Menzies drew breath and nodded, setting his elbows on the desk and steepling his hands.
“Aye, right.”
“I understand the need to support your teachers,” Roger said, and set his own hands on the desk. “But that woman nearly tore my son’s ear off, and evidently for no crime greater than saying a few words—not cursing, just words—in the Gàidhlig.”
Menzies eyes sharpened, catching the accent.
“Ah, you’ve got it, then. Wondered, ken, was it you or your wife had it.”
“You make it sound like a disease. My wife’s an American—surely ye noticed?”

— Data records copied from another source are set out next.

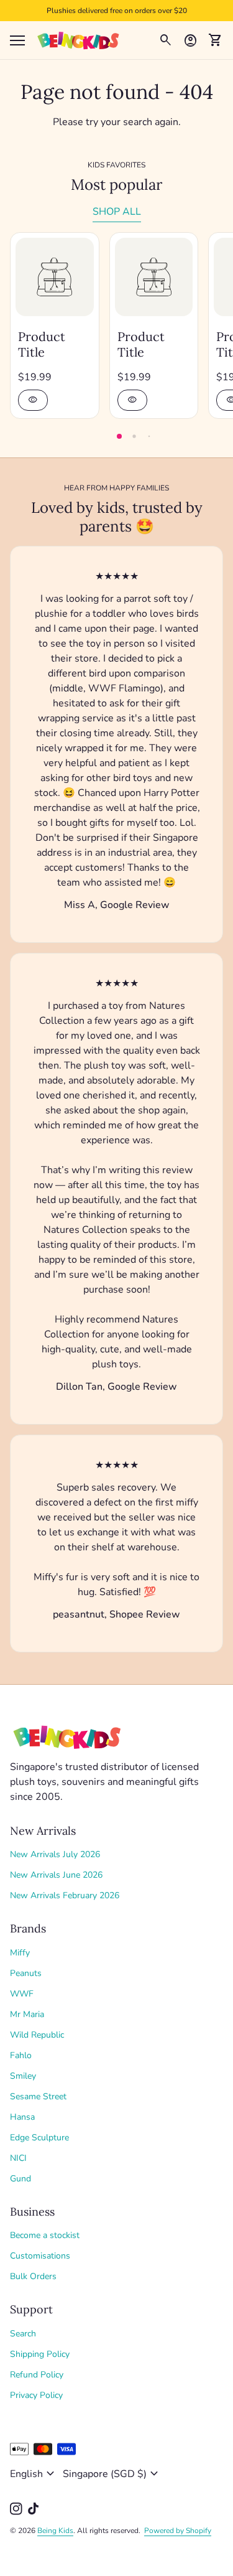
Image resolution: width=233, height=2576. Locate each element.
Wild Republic (37, 2035)
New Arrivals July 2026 (55, 1854)
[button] (119, 436)
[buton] (34, 2473)
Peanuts (26, 1973)
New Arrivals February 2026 (64, 1895)
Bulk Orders (33, 2276)
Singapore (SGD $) (112, 2473)
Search (23, 2333)
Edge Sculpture (39, 2137)
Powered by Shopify (177, 2531)
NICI (18, 2158)
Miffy (20, 1953)
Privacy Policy (36, 2395)
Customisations (40, 2256)
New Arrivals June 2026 (56, 1875)
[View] (55, 277)
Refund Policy (36, 2375)
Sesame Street (38, 2096)
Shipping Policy (40, 2354)
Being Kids (55, 2531)
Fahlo (21, 2055)
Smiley (23, 2076)
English (34, 2473)
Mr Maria (27, 2014)
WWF (22, 1994)
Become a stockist (45, 2235)
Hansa (22, 2117)
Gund (20, 2179)
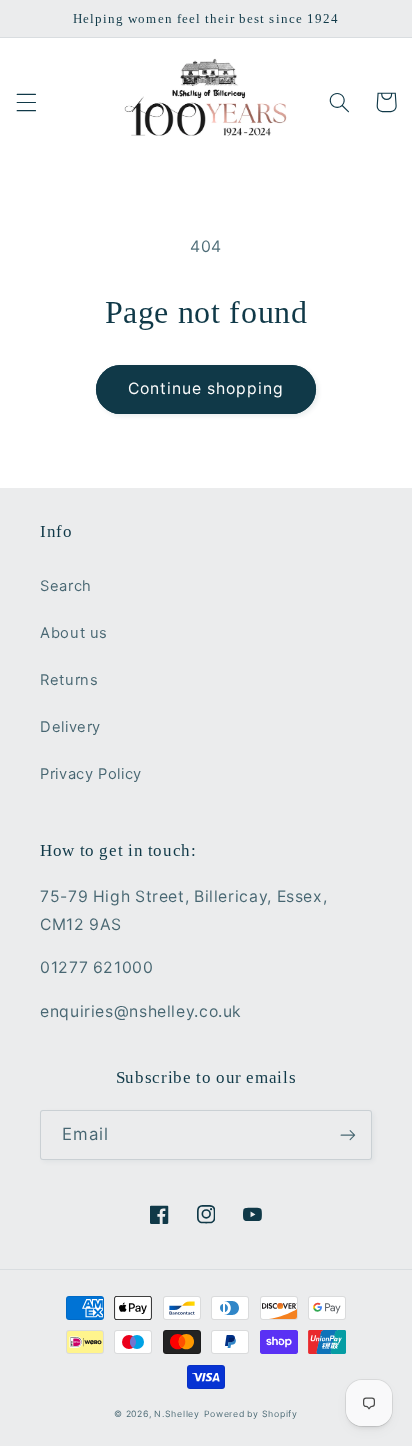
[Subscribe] (348, 1134)
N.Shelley (177, 1414)
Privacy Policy (91, 774)
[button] (26, 102)
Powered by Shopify (251, 1414)
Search (66, 586)
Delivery (70, 727)
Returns (69, 680)
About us (74, 633)
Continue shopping (206, 388)
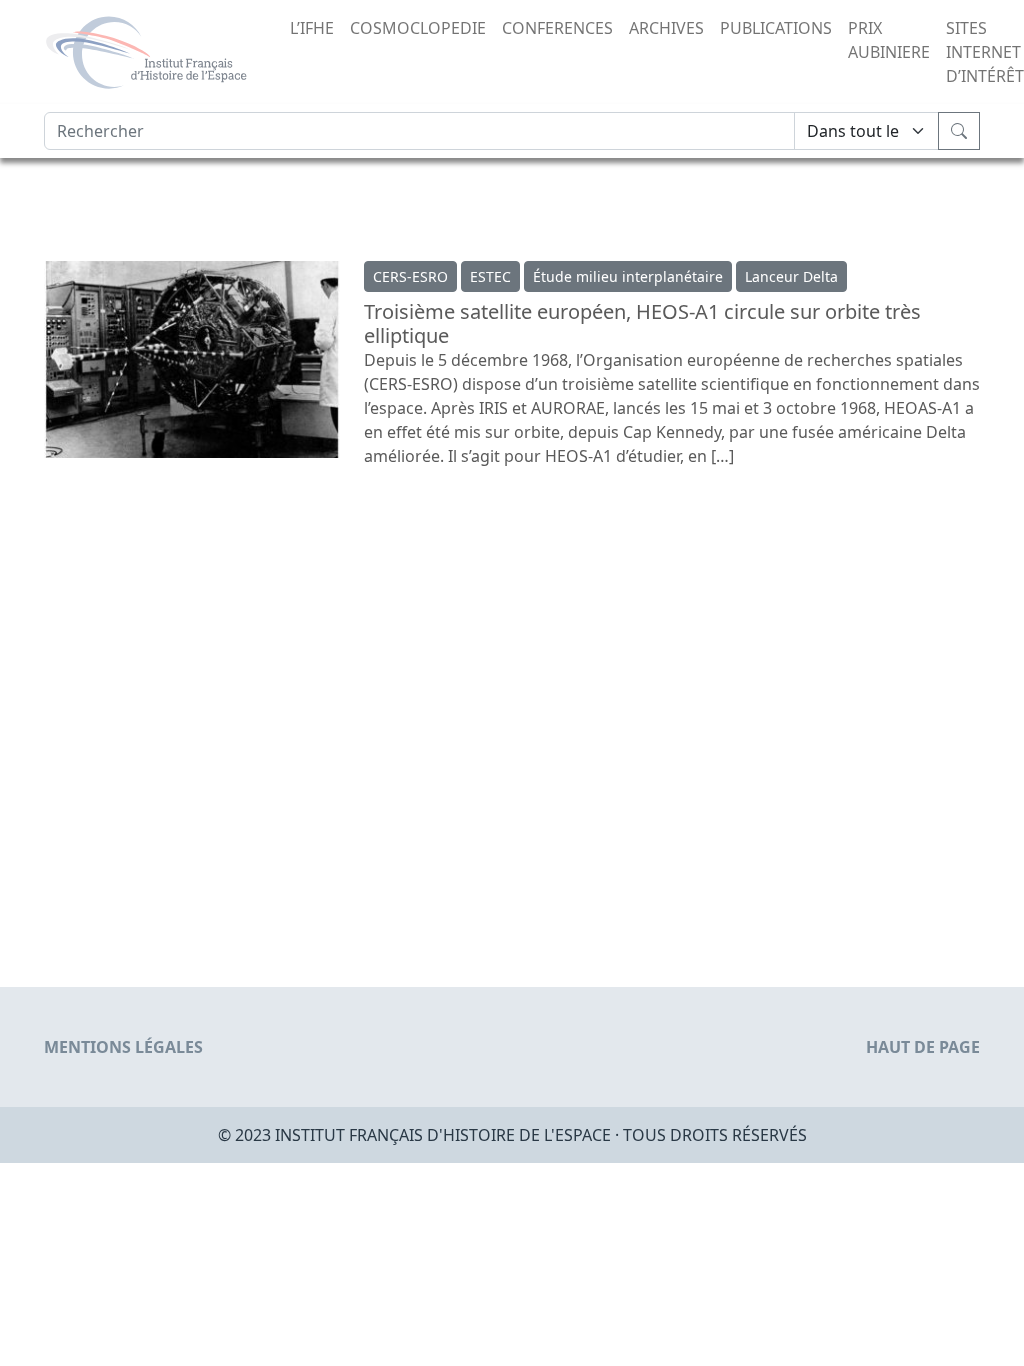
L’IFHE (312, 28)
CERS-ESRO (410, 276)
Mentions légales (123, 1047)
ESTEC (490, 276)
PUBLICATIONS (776, 28)
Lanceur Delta (791, 276)
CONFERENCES (557, 28)
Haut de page (923, 1047)
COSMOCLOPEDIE (418, 28)
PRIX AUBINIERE (889, 40)
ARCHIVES (666, 28)
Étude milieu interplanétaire (628, 276)
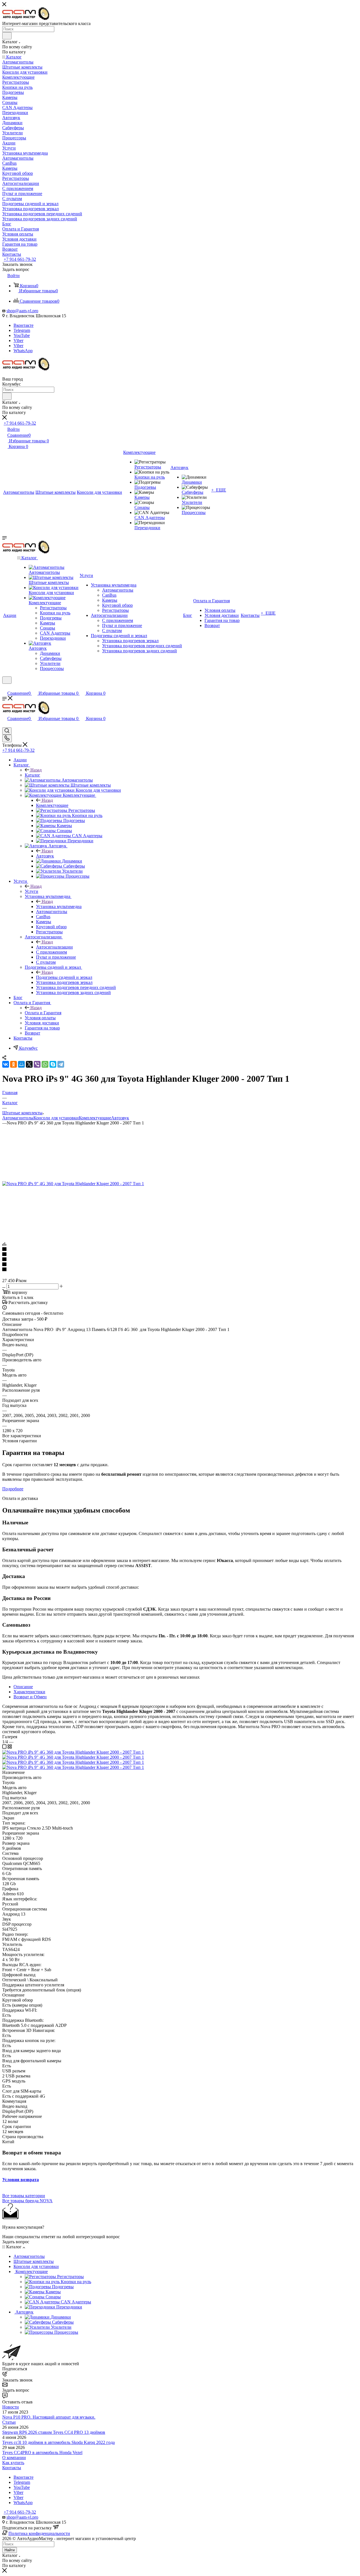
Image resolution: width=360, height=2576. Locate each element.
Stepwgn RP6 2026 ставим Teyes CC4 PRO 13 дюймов (53, 2432)
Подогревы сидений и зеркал (64, 977)
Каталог (32, 775)
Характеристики (29, 1691)
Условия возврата (20, 2179)
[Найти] (7, 35)
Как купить (13, 2462)
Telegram (22, 330)
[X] (29, 1064)
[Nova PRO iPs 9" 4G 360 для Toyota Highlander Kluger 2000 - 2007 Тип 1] (73, 1183)
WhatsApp (23, 350)
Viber (18, 340)
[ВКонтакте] (5, 1064)
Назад (36, 770)
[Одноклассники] (13, 1064)
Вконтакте (23, 325)
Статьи (9, 2422)
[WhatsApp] (45, 1064)
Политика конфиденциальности (39, 2533)
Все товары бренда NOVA (27, 2200)
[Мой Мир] (21, 1064)
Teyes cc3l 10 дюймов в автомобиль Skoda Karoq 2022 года (58, 2442)
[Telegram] (60, 1064)
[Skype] (53, 1064)
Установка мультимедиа (59, 906)
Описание (23, 1686)
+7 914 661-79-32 (20, 259)
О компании (14, 2457)
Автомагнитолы (17, 1117)
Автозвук (45, 856)
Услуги (31, 891)
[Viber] (37, 1064)
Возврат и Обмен (30, 1696)
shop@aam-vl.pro (22, 310)
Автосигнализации (54, 947)
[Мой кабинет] (4, 687)
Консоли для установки (56, 1117)
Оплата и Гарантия (43, 1012)
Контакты (11, 2467)
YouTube (22, 335)
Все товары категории (23, 2195)
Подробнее (12, 1488)
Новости (10, 2407)
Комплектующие (52, 805)
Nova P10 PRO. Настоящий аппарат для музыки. (48, 2417)
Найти (9, 2550)
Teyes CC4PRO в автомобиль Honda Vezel (42, 2452)
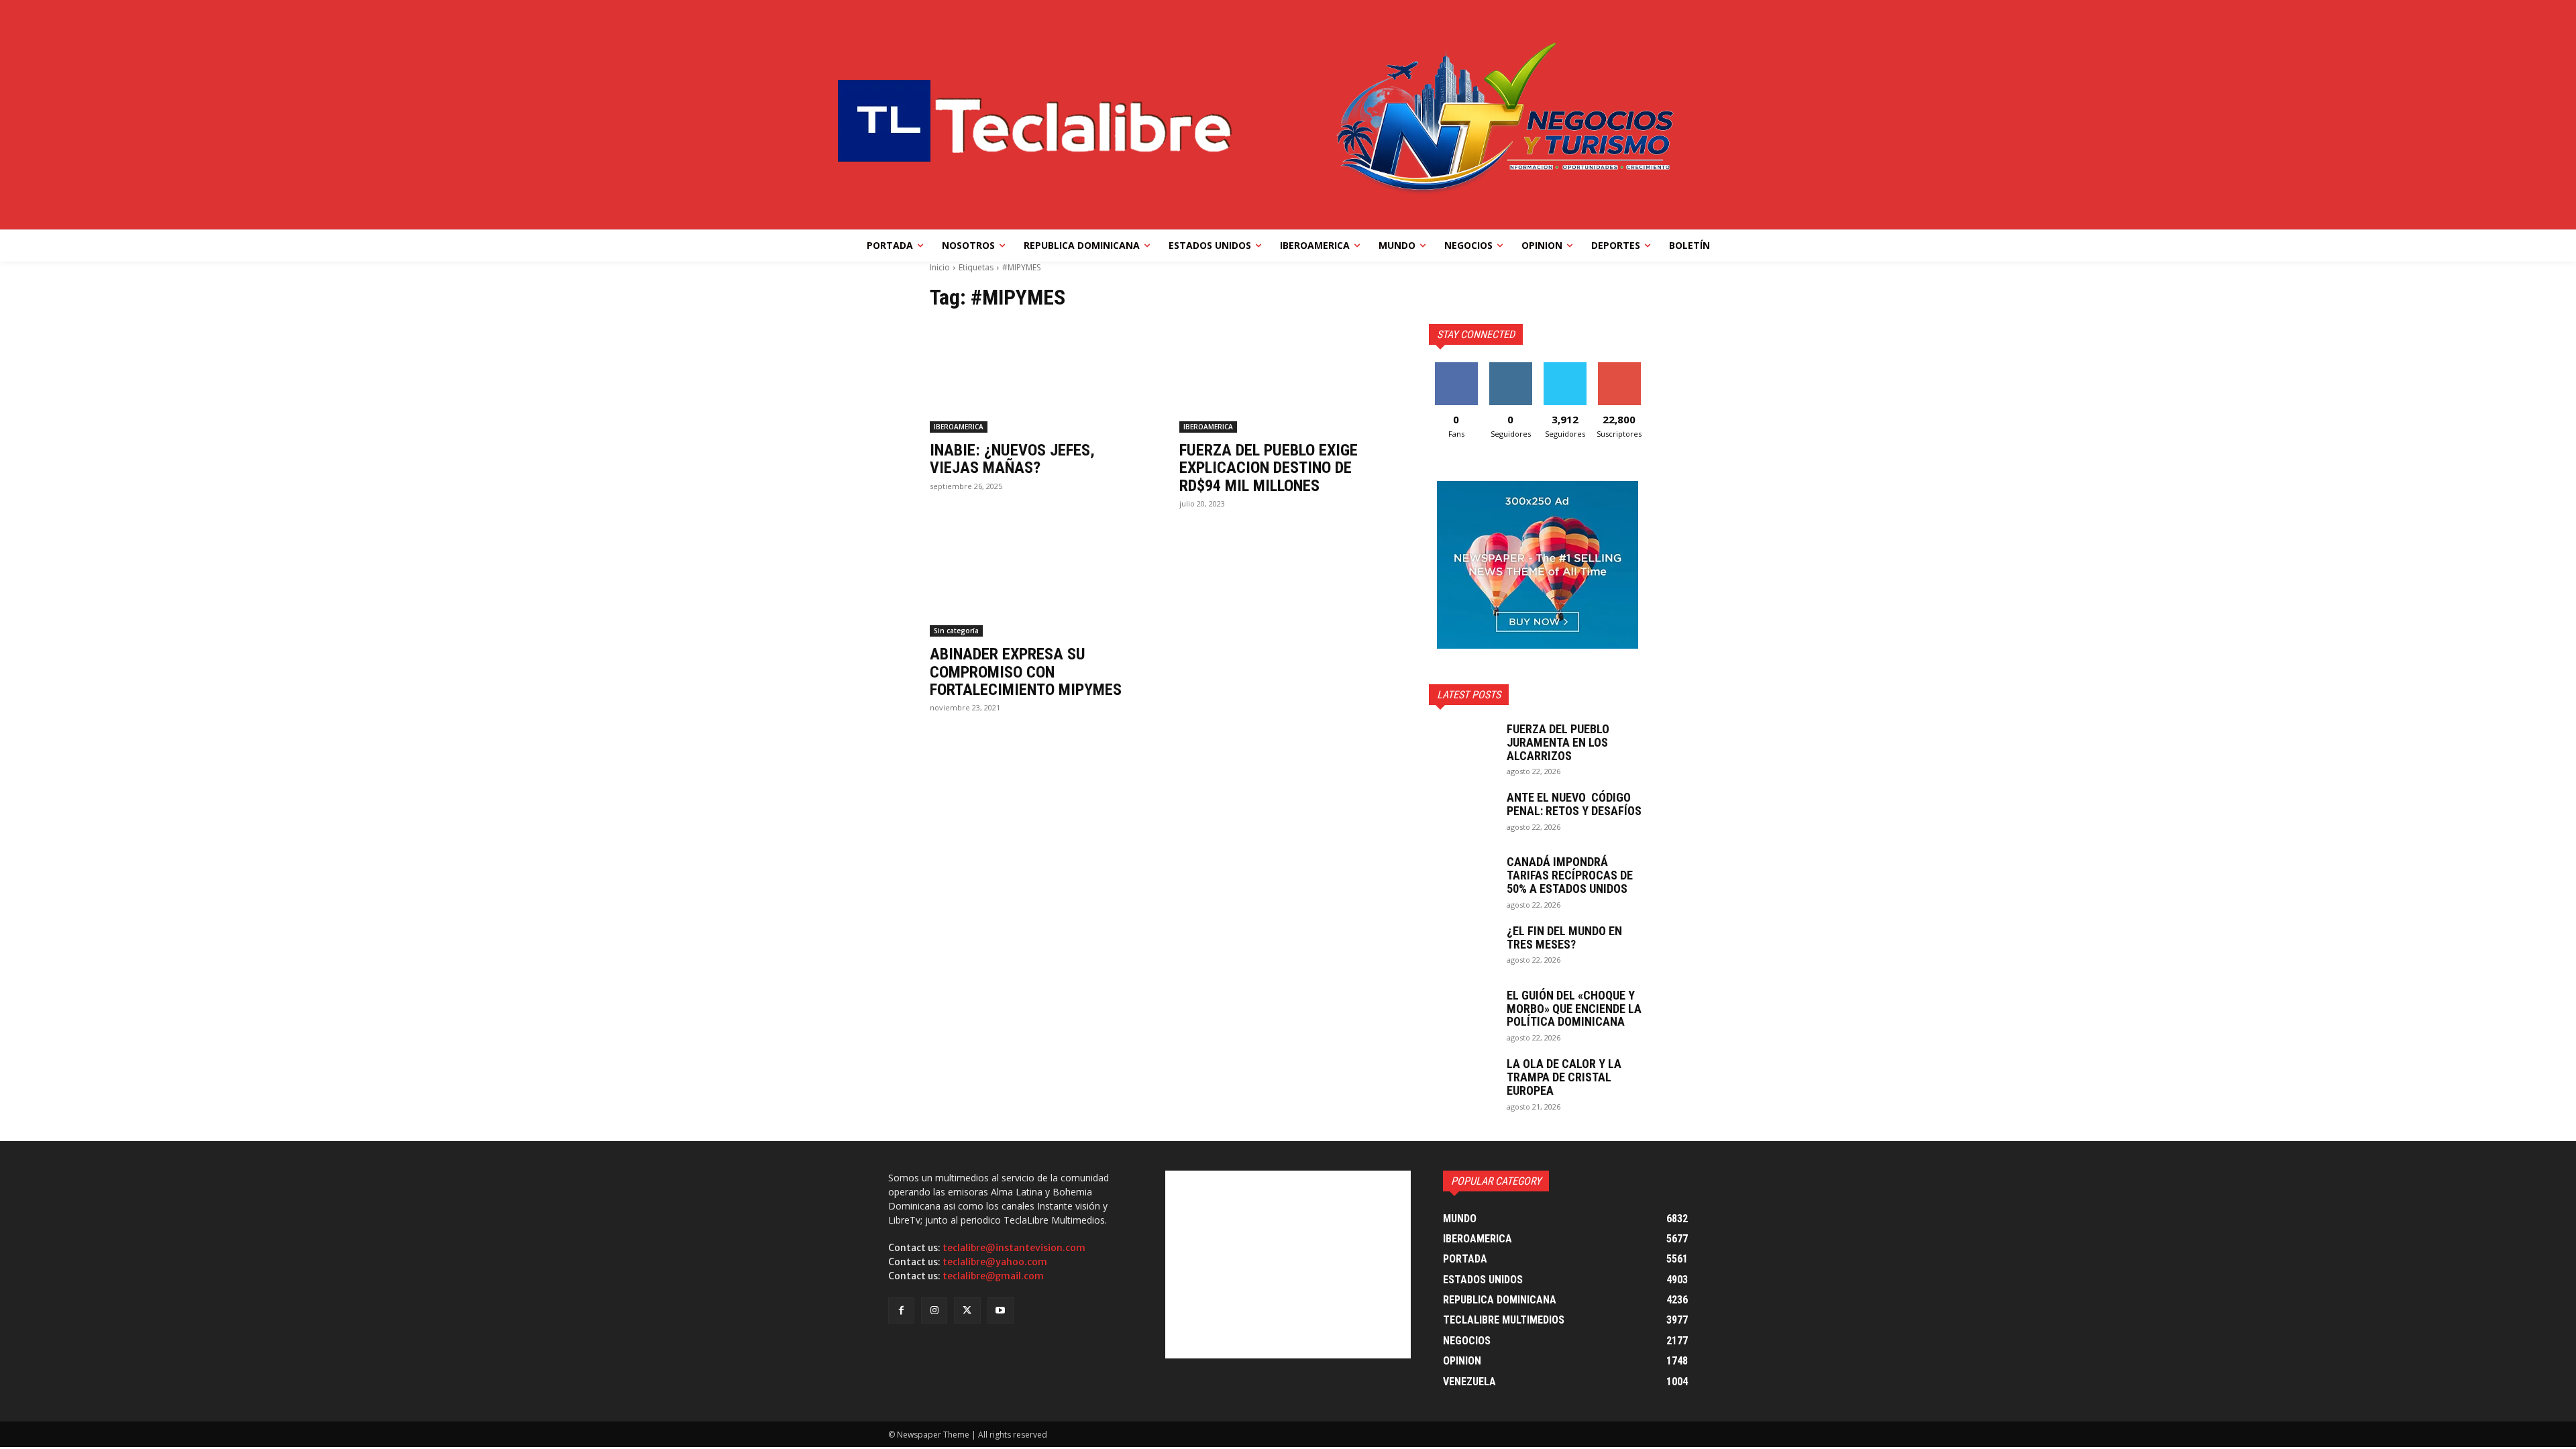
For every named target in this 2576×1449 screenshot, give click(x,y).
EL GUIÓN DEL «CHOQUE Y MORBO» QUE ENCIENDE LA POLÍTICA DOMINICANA (1574, 1008)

Menzies gave him an amused look—no one failed to notice Brianna—but said only, “Aye, I noticed. She told me her da was Scots, though, and a Highlander. You speak it at home?”
“No, not much. Jem got it from his grandda. He’s … no longer with us,” he added.
Menzies nodded.
“Ah,” he said softly. “Aye, I had it from my grandparents, as well—my mam’s folk. Dead, too, now. They were from Skye.” The usual implied question hovered, and Roger answered it.
“I was born in Kyle of Lochalsh, but I grew up mostly in Inverness. Picked up most of my own Gaelic on the fishing boats in the Minch.” And in the mountains of North Carolina.
Menzies nodded again, for the first time looking down at his hands rather than at Roger.
“Been on a fishing boat in the last twenty years?”
“No, thank God.”
Menzies smiled briefly, but didn’t look up.
“No. You won’t find much of the Gaelic there these days. Spanish, Polish, Estonian… quite a bit of those, but not the Gaelic. Your wife said ye’d spent a number of years in America, so you’ll maybe not have noticed, but it’s not much spoken in public anymore.”